Supplied records =>
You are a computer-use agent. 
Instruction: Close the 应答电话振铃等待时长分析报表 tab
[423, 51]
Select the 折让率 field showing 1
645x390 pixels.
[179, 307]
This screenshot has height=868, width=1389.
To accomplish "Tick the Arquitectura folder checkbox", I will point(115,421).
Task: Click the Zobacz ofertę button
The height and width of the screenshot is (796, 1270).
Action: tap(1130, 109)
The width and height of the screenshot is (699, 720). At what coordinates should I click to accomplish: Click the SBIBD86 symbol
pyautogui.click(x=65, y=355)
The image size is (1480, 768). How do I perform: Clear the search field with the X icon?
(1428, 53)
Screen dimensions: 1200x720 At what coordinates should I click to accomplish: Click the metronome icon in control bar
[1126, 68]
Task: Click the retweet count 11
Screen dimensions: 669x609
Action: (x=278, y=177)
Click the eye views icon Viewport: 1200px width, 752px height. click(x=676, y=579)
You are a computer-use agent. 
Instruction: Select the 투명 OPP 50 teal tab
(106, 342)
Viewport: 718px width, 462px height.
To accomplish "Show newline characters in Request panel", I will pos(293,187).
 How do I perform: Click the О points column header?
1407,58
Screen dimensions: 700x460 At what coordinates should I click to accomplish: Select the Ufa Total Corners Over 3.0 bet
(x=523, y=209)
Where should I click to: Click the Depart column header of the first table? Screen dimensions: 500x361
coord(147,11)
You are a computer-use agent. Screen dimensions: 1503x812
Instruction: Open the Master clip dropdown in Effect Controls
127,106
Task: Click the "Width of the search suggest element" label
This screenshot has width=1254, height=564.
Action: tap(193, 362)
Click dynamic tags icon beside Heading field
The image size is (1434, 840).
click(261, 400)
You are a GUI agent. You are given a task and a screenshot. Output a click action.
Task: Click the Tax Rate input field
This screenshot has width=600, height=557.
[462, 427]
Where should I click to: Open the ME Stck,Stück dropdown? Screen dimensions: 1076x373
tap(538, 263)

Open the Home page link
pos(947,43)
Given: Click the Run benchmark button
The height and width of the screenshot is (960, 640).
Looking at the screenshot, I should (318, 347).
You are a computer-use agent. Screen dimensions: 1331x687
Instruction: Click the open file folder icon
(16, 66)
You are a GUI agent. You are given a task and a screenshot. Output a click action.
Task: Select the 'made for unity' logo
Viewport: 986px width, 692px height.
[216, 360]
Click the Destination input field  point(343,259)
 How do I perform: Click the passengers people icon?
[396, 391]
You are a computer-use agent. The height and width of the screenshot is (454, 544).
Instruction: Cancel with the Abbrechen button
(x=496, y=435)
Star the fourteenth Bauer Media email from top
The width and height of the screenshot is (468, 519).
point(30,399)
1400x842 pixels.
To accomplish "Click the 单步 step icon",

Exercise objective =>
Show the lines of the records above that mention "input".

Result of the exercise =>
Task: Click the Tax Rate input field
Click the Destination input field  point(343,259)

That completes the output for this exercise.